There's More to Thinking Than You.. Think

Why Neuroscience May Be Able to Explain Consciousness

Page 109 “Directed Freewrite” – Read over this brief essay, and write down the main points in the essay, but in a more conversational and less academic tone. Use everyday words to explain some of the “fifty-cent words” here, and express the points in this article in a way that your fifteen-year-old sibling (or cousin) could understand.

In the piece, “Why Neuroscience May Be Able to Explain Consciousness”, Francis Crick, a biologist, and Cristof Koch, a professor, speak about how they disagree with David J. Chalmers view. Instead, they both insist that by understanding the brain scientifically will ultimately answer questions about our consciousness.

Francis Crick and Cristof Koch believe that right now, the best approach to explaining consciousness is to solely concentrate on finding the processes in our brain that are the most responsible for consciousness. By locating specific neurons (messengers in our brain) in the cerebral cortex (a certain segment of our brain) that only deal with consciousness, we might come across what David J. Chalmers calls the big problem: a full understanding of a subjective experience that makes these processes occur.

Unfortunately, Crick and Koch are not as enthusiastic as Chalmers was about this early stage. They see Chalmers’ “big problem” being broken down into a few questions. Questions like: Why do we experience anything at all? What leads us to a particular conscious experience? Why are some of our experiences private from others? They believe they have an answer to the last question and an idea about the first two, having to deal with a phenomenon known as “explicit neuronal representation.”

The best way to define Francis Crick and Cristof Koch’s definition of “explicit” is by providing an example. When we look at another persons’ face cells in our eyes fire rapidly, like the pixels on a television screen, in order to create a representation of their face.

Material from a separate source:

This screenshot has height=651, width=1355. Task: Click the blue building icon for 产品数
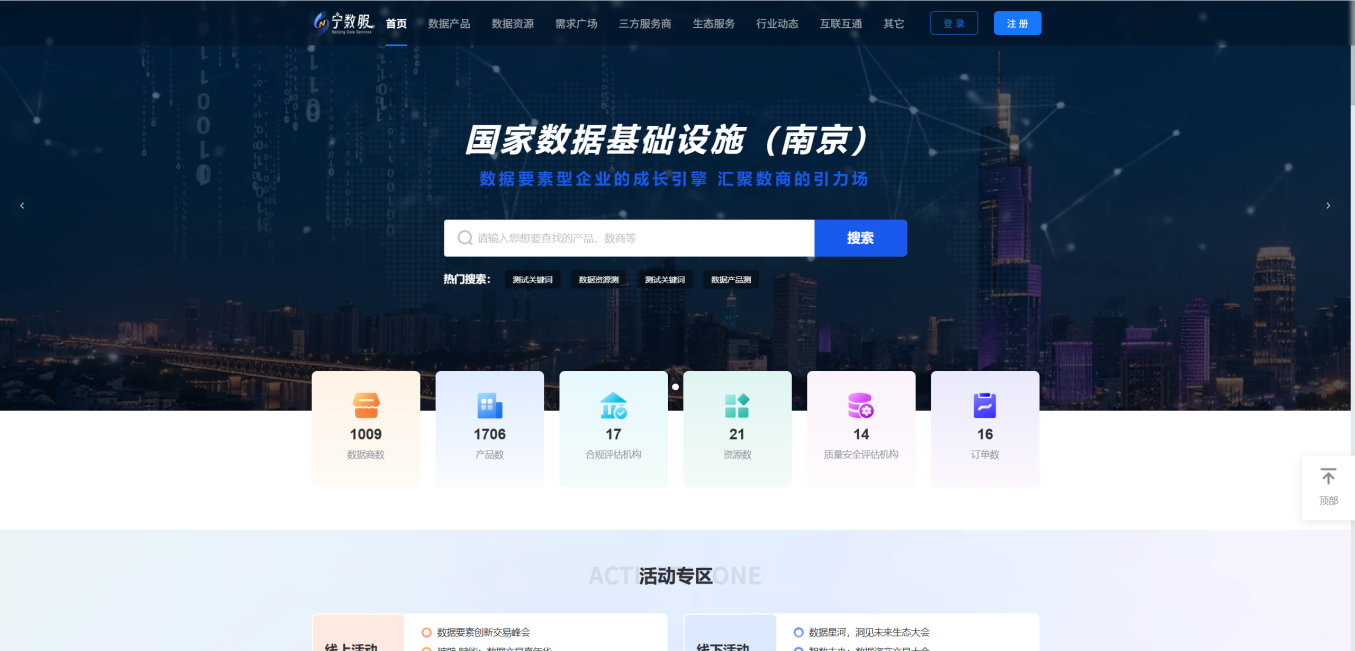(x=490, y=405)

At the same time, these cells respond to many other features of the image we are looking at, such as shadows, lines, and uneven lighting. An individual can also lose these visuals from a stroke or other brain trauma, which is called “prosopagnosia.” Prosopagnosia is the individual’s inability to recognize certain and familiar faces consciously, or on their own. There are many other parts that can be damaged which lead to other deficiencies.

At each stage visual information we receive is reencoded, or retransmitted in a different way. Cells in our eyes respond to light and the neurons in the visual area of our brain are best at responding to lines or edges that we see. Neurons higher up respond to faces and other objects that we find familiar. On top of those neurons, there are some that function our pre-motor and motor structures in the brain, where they actually fire the neurons that create actions such as speaking, or our reflexes and movement.

In order for us to describe a visual experience, the information has to be transmitted to a certain part of the brain that deals with motor output. After that, it then becomes available for us to speak about. This process always involves reencoding the information.

It’s not possible to convey with words and ideas the exact nature of an experience we’ve had. However, it is possible to distinguish the difference between our own subjective experiences (knowing the difference between red and orange). This is all possible because a difference in a high-level visual area in our brain will still be associated with a difference in our motor stages. What Crick and Koch get form this is that we can never explain to other people the true nature of any of our own experiences, only its relation to other ones.

The other two questions are much more difficult. Crick and Koch prefer an alternative approach, which involves the concept of “meaning.” Meaning derives the linkage among representations with others spread throughout the brain and spinal system in a network that is similar to a dictionary. The more diverse that these connections are, the richer the meaning is. Of course, groups of neurons can take on new functions, or jobs, which allow our brain to learn new categories like new faces.

Chalmers suspects that information is the key concept, which might be true. It would be very useful to try to determine what a neural network must have in order to generate a meaning. It’s possible that some exercises can suggest meaning. The big problem of consciousness might just appear in an entirely new way, or it might just disappear someday.